**TRY IT:** Exact reproduction is required for the lines below starting at the line with "Click the rank number 4) in fourth row" and ending at the line with "Given: Click the", both included. No other lines, and no pictures.
=== Section Start ===
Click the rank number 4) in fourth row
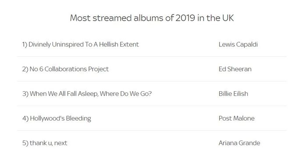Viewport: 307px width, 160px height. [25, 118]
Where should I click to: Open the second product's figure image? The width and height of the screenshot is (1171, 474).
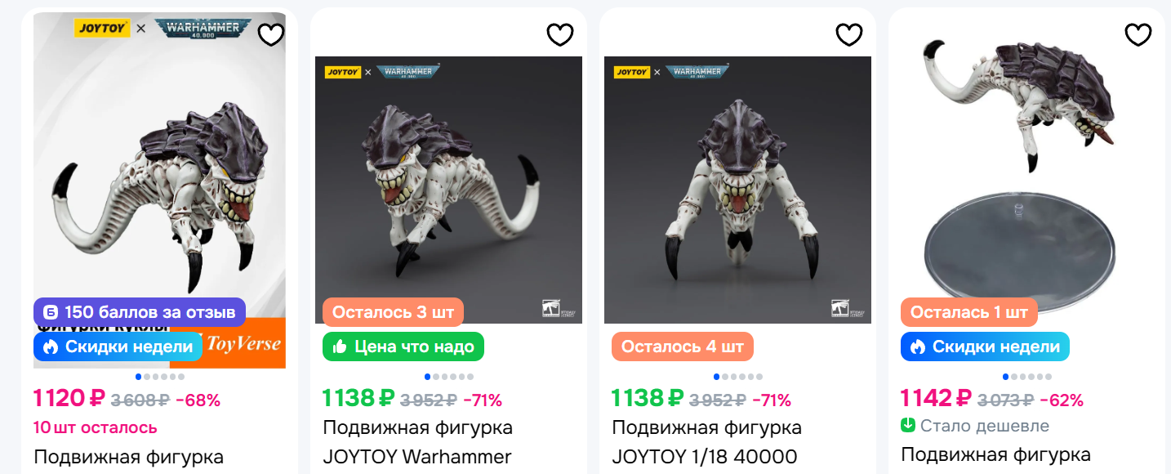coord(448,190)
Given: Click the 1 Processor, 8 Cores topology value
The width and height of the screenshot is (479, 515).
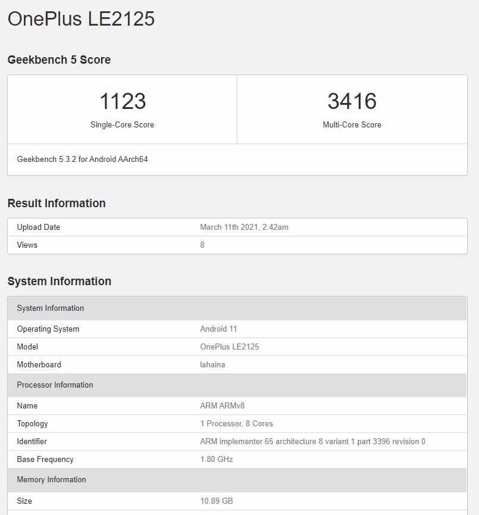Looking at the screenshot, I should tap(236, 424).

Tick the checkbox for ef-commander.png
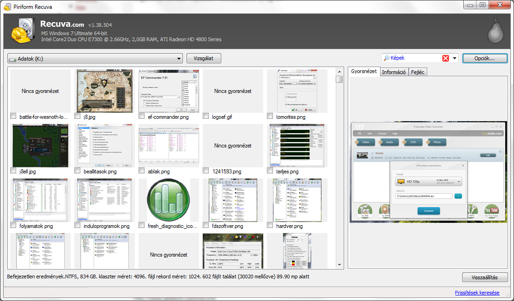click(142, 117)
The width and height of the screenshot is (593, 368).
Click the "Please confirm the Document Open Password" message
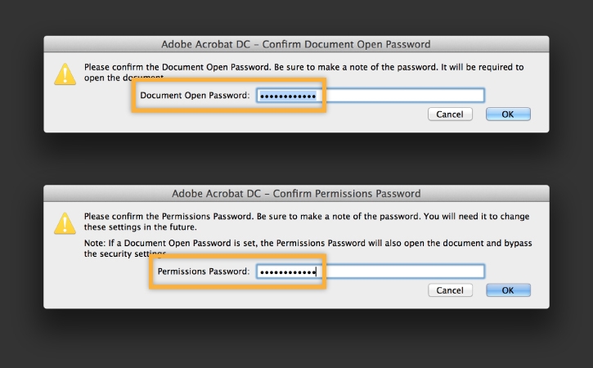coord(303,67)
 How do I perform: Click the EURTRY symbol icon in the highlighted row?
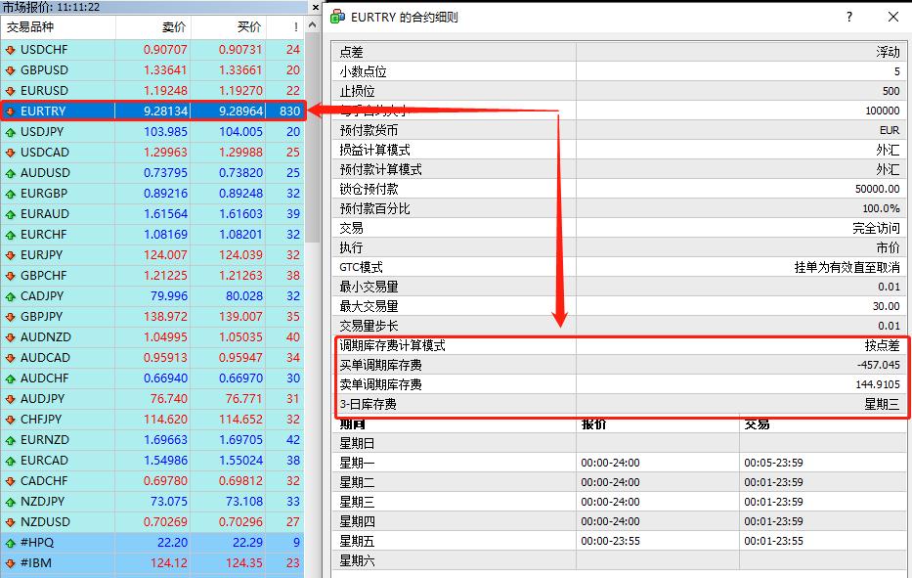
=== Section End ===
=== Section Start ===
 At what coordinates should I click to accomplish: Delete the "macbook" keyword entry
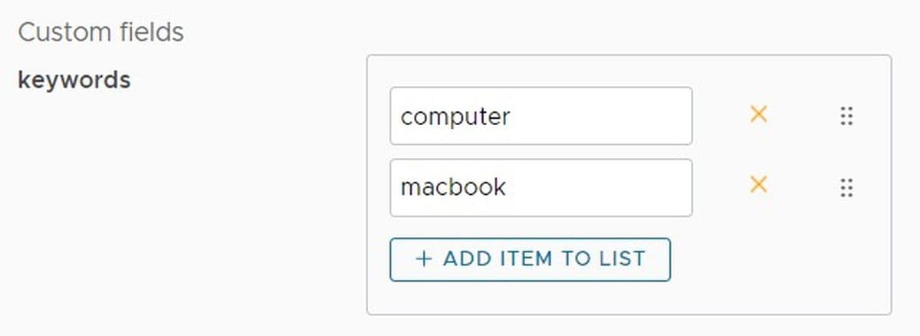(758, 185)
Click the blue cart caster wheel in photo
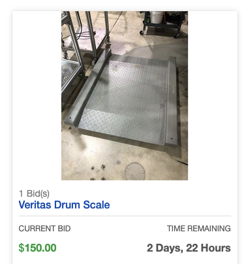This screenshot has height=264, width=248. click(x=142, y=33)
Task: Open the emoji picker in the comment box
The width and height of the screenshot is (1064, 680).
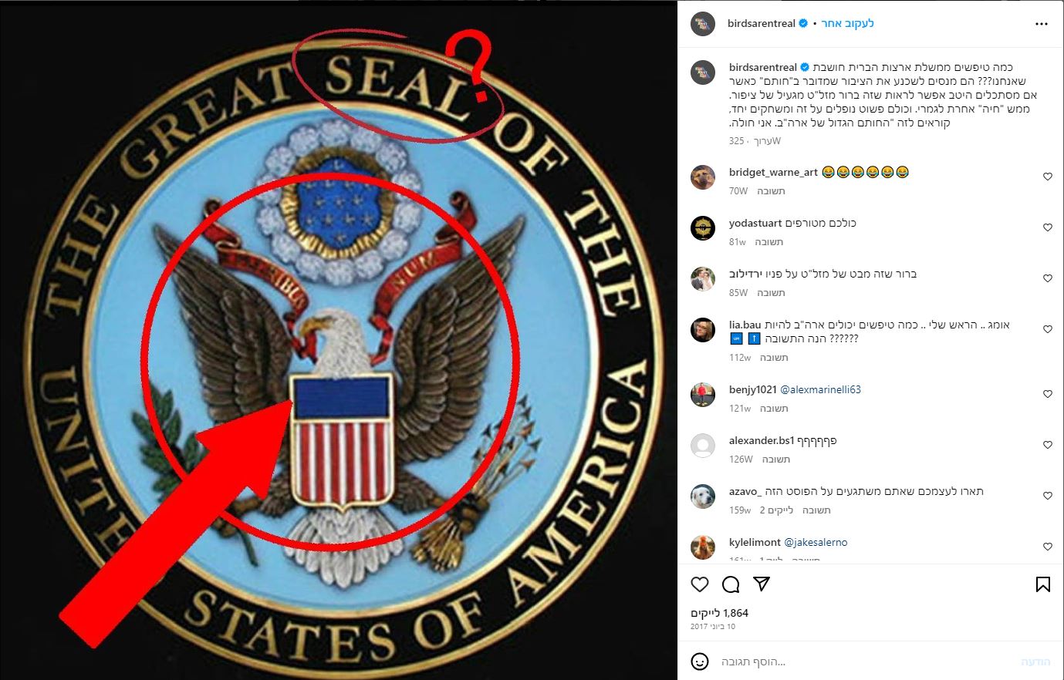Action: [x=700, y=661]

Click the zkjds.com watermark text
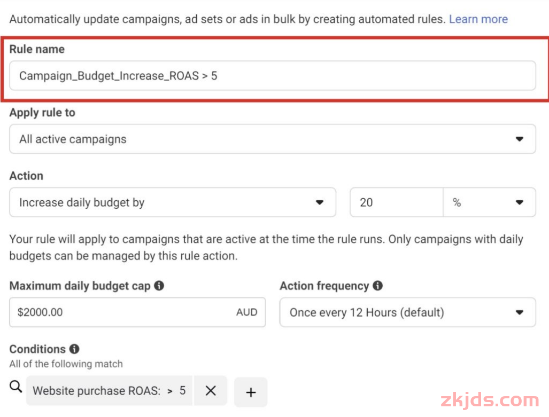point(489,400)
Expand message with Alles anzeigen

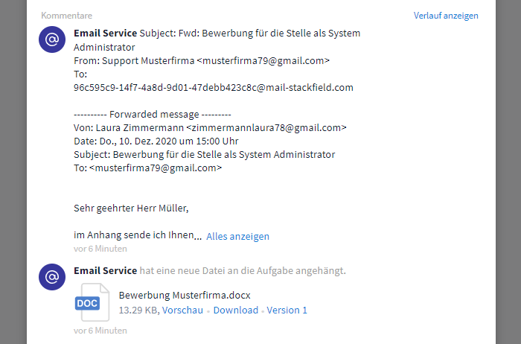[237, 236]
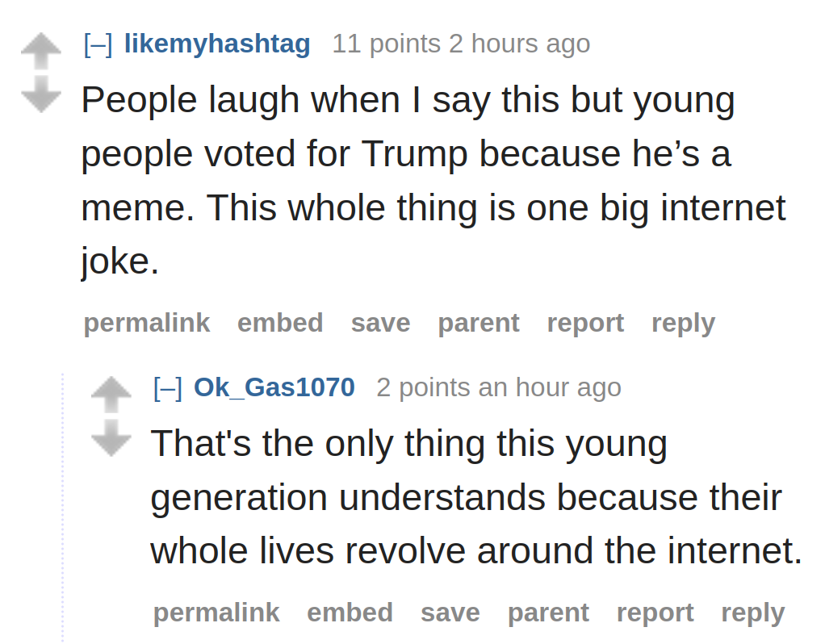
=== Section End ===
=== Section Start ===
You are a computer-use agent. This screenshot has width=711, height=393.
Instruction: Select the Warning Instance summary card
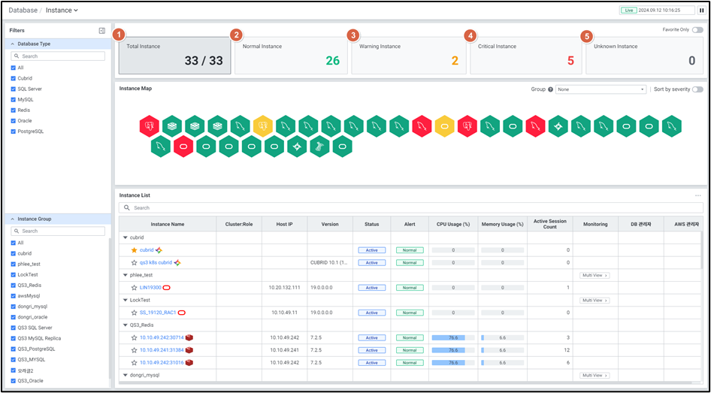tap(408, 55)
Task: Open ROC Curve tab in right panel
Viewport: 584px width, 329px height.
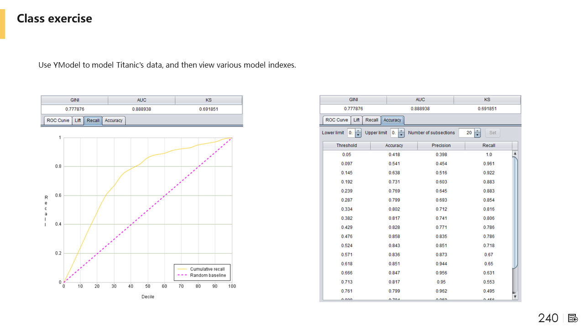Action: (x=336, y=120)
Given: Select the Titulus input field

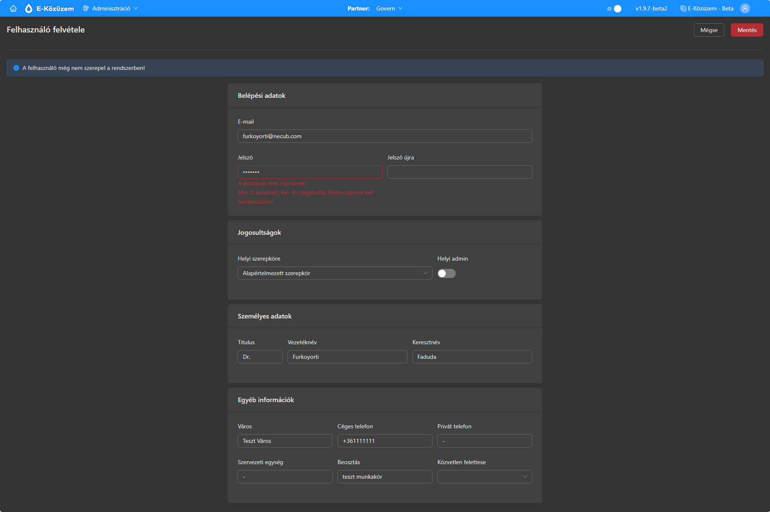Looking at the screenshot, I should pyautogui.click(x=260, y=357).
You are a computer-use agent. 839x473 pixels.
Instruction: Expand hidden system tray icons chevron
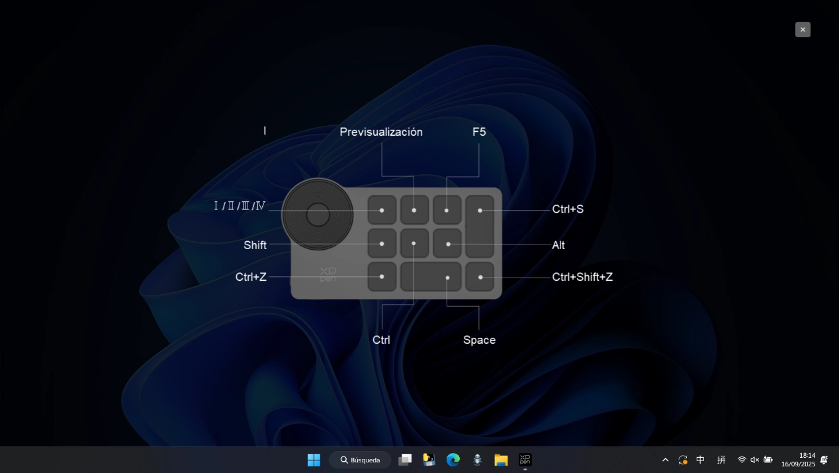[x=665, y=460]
=== Section End ===
**TASK SOLUTION:**
Click the rank number 4) in fourth row
Viewport: 307px width, 160px height. [25, 118]
Where should I click to: Open the second product's figure image? The width and height of the screenshot is (1171, 474).
coord(448,190)
Given: Click the 1 Processor, 8 Cores topology value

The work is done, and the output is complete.